AU Professors identified three dangerous organisms in Lake Olmstead algae

CSRA News

Scientists are studying the algae cultures found in Lake Olmstead.

Professors at Augusta University got a sample to identify the organisms that are currently living in the lake to find out how harmful it can be.

It’s called Cyanobacteria, or Blue Green Algae. It’s the kind of algae that has potential to produce toxins.

You can see this algae just by taking a water sample, or if they are even blooming on the surface.

Augusta University Professors found at least three organisms living in the algae that could be harmful.

Biological Sciences Lecturer, Faith Wiley, says, “Oscillatoria was present, anombema, and Microcystis.”

Swimming or letting your pet play at Lake Olmstead might be crossed off your to-do list for a while now that potentially dangerous bacterial organisms are living in the water.

“So, we know that the organisms are present, but that doesn’t necessarily mean that toxins are there. It means that they could be there,” says Wiley.

If these organisms do carry toxins, they can cause skin irritation.

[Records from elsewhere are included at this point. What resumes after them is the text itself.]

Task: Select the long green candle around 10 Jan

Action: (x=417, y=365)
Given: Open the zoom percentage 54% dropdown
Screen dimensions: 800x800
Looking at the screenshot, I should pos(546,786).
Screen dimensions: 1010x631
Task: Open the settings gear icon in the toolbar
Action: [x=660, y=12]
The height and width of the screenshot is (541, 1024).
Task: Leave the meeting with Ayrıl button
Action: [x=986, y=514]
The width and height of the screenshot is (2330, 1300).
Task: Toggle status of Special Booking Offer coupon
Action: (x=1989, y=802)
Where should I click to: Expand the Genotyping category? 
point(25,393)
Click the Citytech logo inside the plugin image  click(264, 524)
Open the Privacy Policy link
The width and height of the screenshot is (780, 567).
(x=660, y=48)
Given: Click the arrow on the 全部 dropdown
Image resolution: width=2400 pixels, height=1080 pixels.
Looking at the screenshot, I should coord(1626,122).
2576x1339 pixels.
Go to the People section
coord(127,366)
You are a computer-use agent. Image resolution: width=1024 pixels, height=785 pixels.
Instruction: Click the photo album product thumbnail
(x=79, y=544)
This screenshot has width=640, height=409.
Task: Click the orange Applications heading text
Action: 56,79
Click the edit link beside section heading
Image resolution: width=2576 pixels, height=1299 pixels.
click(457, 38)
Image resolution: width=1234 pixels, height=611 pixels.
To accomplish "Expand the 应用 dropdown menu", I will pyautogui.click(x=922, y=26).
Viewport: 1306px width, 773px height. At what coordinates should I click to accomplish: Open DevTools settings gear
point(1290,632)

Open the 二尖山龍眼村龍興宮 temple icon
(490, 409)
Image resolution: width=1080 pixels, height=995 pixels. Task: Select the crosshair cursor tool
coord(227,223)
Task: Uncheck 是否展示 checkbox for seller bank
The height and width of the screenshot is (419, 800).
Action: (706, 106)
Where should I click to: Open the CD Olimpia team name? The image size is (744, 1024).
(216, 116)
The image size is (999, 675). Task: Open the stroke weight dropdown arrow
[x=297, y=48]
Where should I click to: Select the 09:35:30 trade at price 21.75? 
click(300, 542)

“The main concerns in terms of more serious effects are going to be associated with ingestion because some of the toxins can cause neuro-toxicity or they can effect the liver potentially,” says Wiley.

As long as the blooms are present they can carry toxins, whether it be now or in the near future.

“They have been getting larger nationwide or probably globally, there has been some increase in the number of blooms and the severity of blooms potentially associated with warming temperatures and higher nutrient loads as well, so fertilizer runoff, pet waste runoff, anything that has nutrients in it that is going into the lake could make it worse,” says Wiley.

Since these organisms like warm temperatures, there is no telling when they will die out.

“It could be there for several weeks up to a couple of months. It just depends on the weather. It depends on how long the warm temperatures last which we know here in Augusta tends to stay warm for quite a while,” says Wiley.

She says the only way to keep up with the algae is to monitor it. She says DNR does toxin testing to see if the organisms are harmful.

Cold temperatures can kill these organisms.